Not with a headline but with FLOWS.
MANY XRP MILLIONAIRES ARE BORN DURING THE MARKET CRASH..
THEY HAVE AN OPPORTUNITY TO BUY AT DIRT CHEAP PRICE AND LOADED THEIR BAG, WHILE OTHERS PANIC SELLING AWAY THEIR XRP AT DIRT CHEAP PRICE..
BUY LOW SELL HIGH IS THE NAME OF THE GAME..
@_Crypto_Barbie All in, no fear, our aim is long term. What happens today will not matter in 5 years from now.
I will be buying throughout the fall. This is a sale not a sell event.
Be strong. Be Brave.
@_Crypto_Barbie All in, no fear, our aim is long term. What happens today will not matter in 5 years from now.
I will be buying throughout the fall. This is a sale not a sell event.
Be strong. Be Brave.
🚨 If you hold stocks, commodities, crypto or any other asset you MUST read this.
That's the only chance to be one step before the market.
The most important WARNINGS we've seen right before 2000, 2007 and 2019 are SCREAMING now:
- Japan 10-Year Bonds ATH: $2.266
- Gold ATH: $5,560
- Silver ATH: $120
Let me explain this in simple words.
This isn't "three bullish charts".
It's the system flashing 3 red lights at the same time.
1) Japan 10Y bonds
This is the cheap money backbone.
When long Japan yields start acting crazy, funding gets tighter.
And when funding gets tighter, leverage starts to break.
2) Gold ATH
Gold doesn't lead when everyone feels safe.
Gold leads when TRUST is fading.
It's not a trade, it's a message.
3) Silver ATH
Silver is not the "cute version" of gold.
Silver is the panic button.
When silver rips like this, it usually means fear is spreading fast.
Now connect the dots.
Japan is the cheap money hub.
People borrow yen because it's cheap, then they buy everything else.
Stocks, credit, crypto, everything.
So when Japan's long end starts moving, that whole trade gets weaker.
And when that trade gets weaker, people are forced to close.
They sell what they can, not what they want.
At the same time, gold and silver ripping means protection is getting bought.
Not because people are excited.
Because someone is scared.
That's why this setup is so dangerous.
It looks like "risk on".
But under the surface, it's risk getting pulled off the table.
And I've seen this movie before.
First, the bond market starts acting weird.
Then, metals lead.
Then, the forced selling shows up out of nowhere.
Most people will call it "random".
Then they get liquidated.
This is not about one headline.
This is about FLOWS and collateral.
And when that flips, it doesn't give you time.

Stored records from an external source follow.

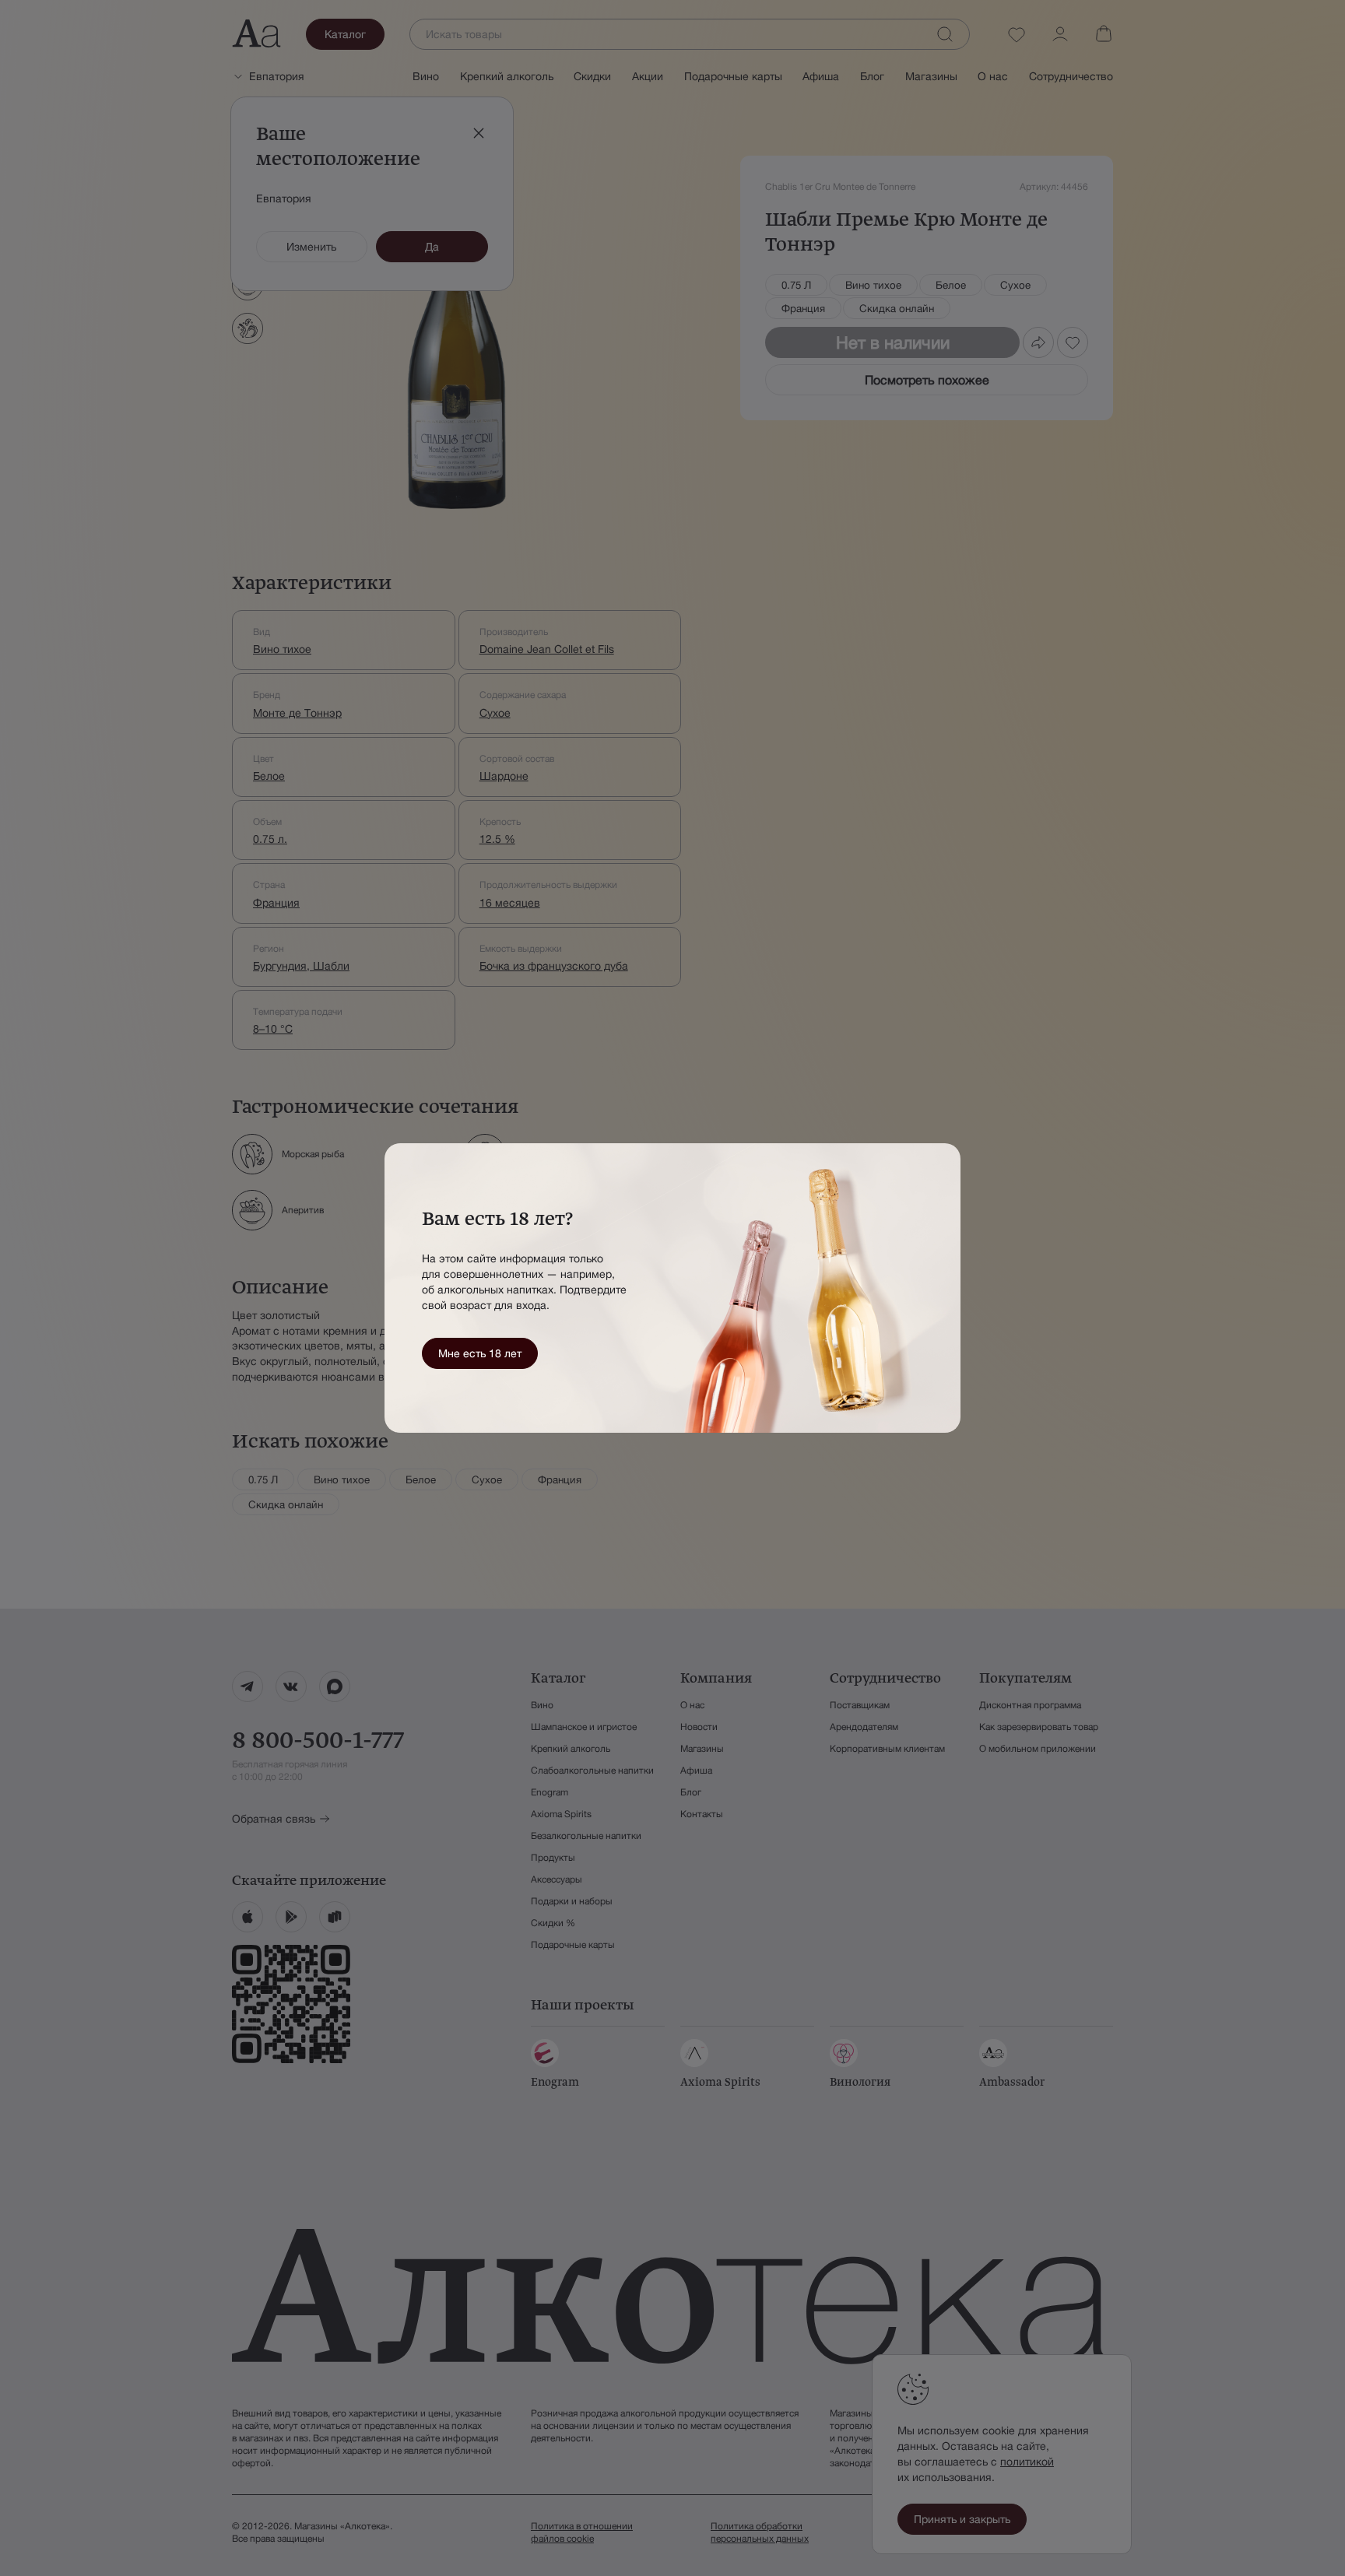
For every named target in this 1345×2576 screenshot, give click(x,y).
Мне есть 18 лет (479, 1353)
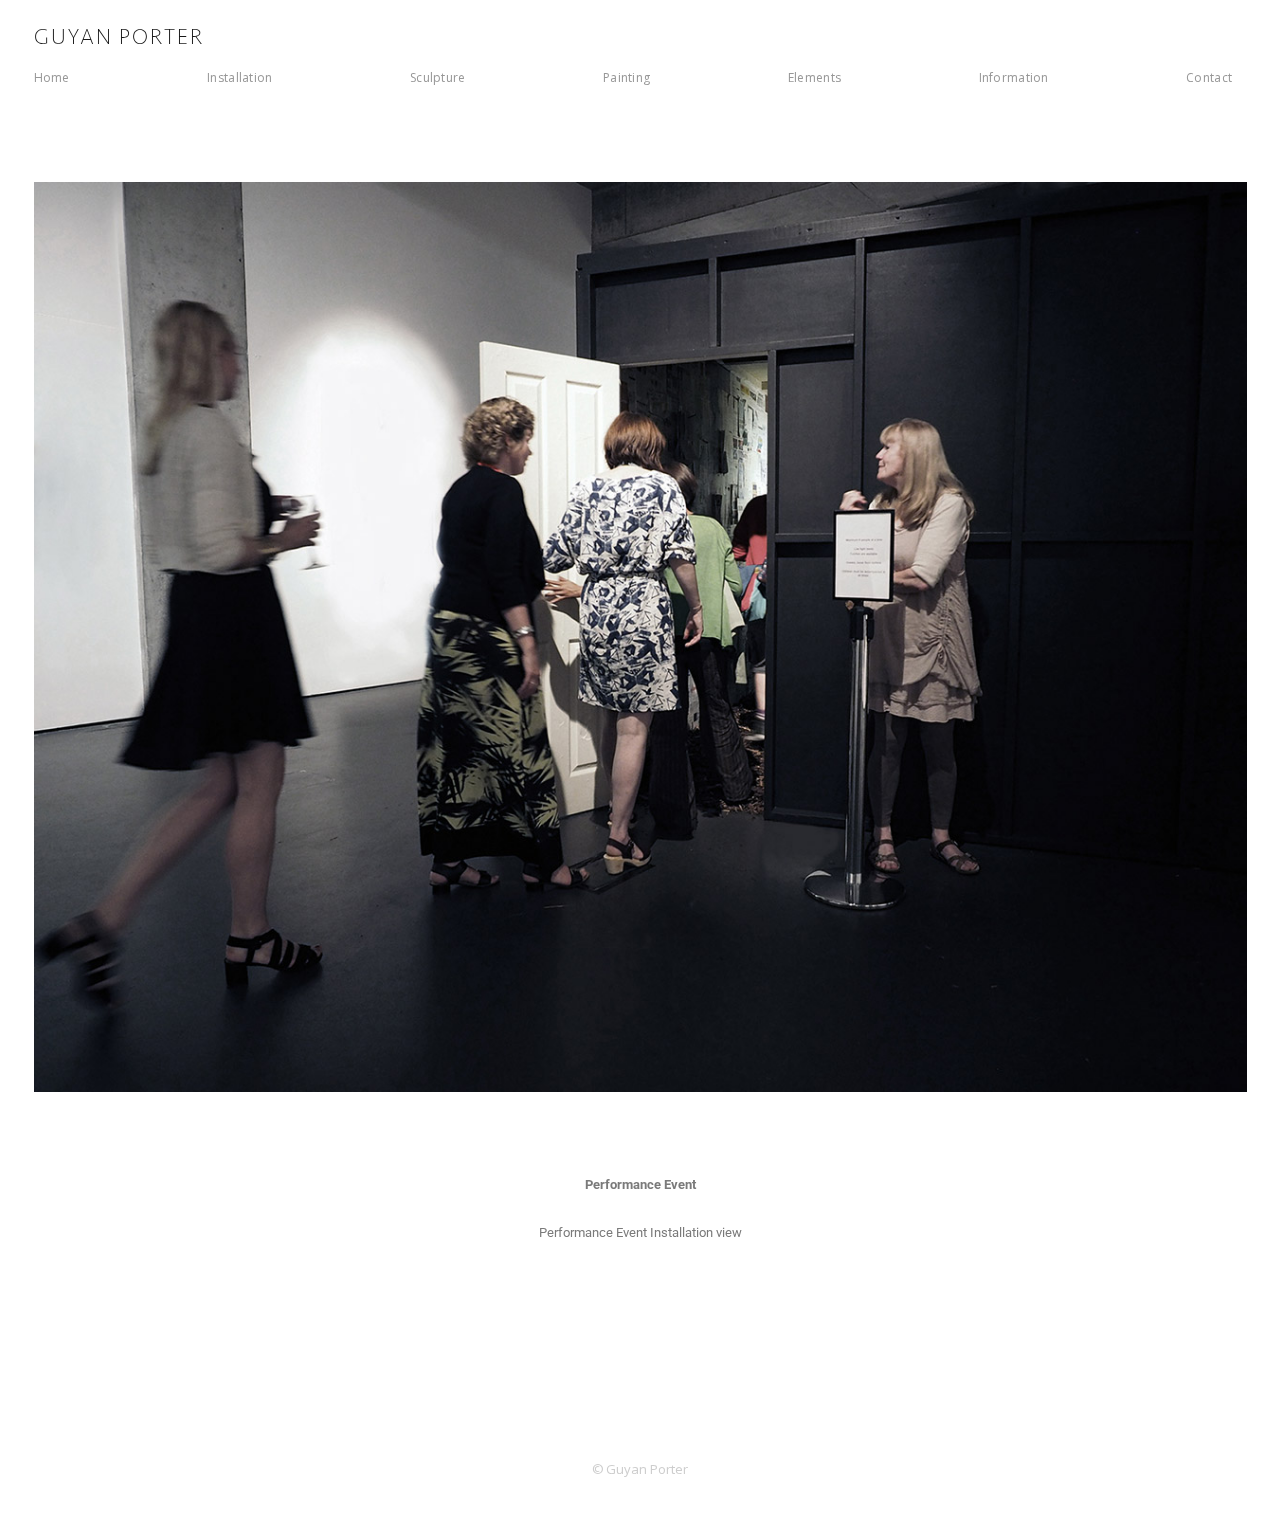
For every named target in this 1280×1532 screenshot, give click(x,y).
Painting (626, 77)
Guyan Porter (119, 37)
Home (52, 77)
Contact (1209, 77)
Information (1014, 77)
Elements (814, 77)
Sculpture (438, 77)
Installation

🚨 THE MARKET IS PRICING SOMETHING REALLY BAD!!
- GOLD: NEW ATH ~$5,100
- SILVER: NEW ATH ~$110
That's how markets price TOTAL uncertainty.
And this shutdown story is the exact trigger.
The US government shutdown deadline is January 31.
Polymarket is pricing an 80% chance of another shutdown by January 31.
And now the market is finally reacting.
Gold already jumped around $100 on the shutdown headlines.
Silver is following.
Let me explain this in simple words.
A shutdown is pure uncertainty.
Uncertainty kills confidence.
And when confidence breaks, money runs to “safe” first.
That is why GOLD pumps.
That is why SILVER pumps even harder.
Because a shutdown is not just “politics”.
- Paychecks get delayed.
- Contracts get delayed.
- Approvals get delayed.
- Economic data gets delayed.
Everything slows down from headlines alone.
And when growth slows, the next move is always the same.
- Liquidity gets thin.
- Bonds get jumpy.
- Yields whip around.
Then the safe trade shows up.
Gold gets the bid.
Silver follows with leverage.
People wait for the headline.
But markets move before the headline.
That is what you are watching right now.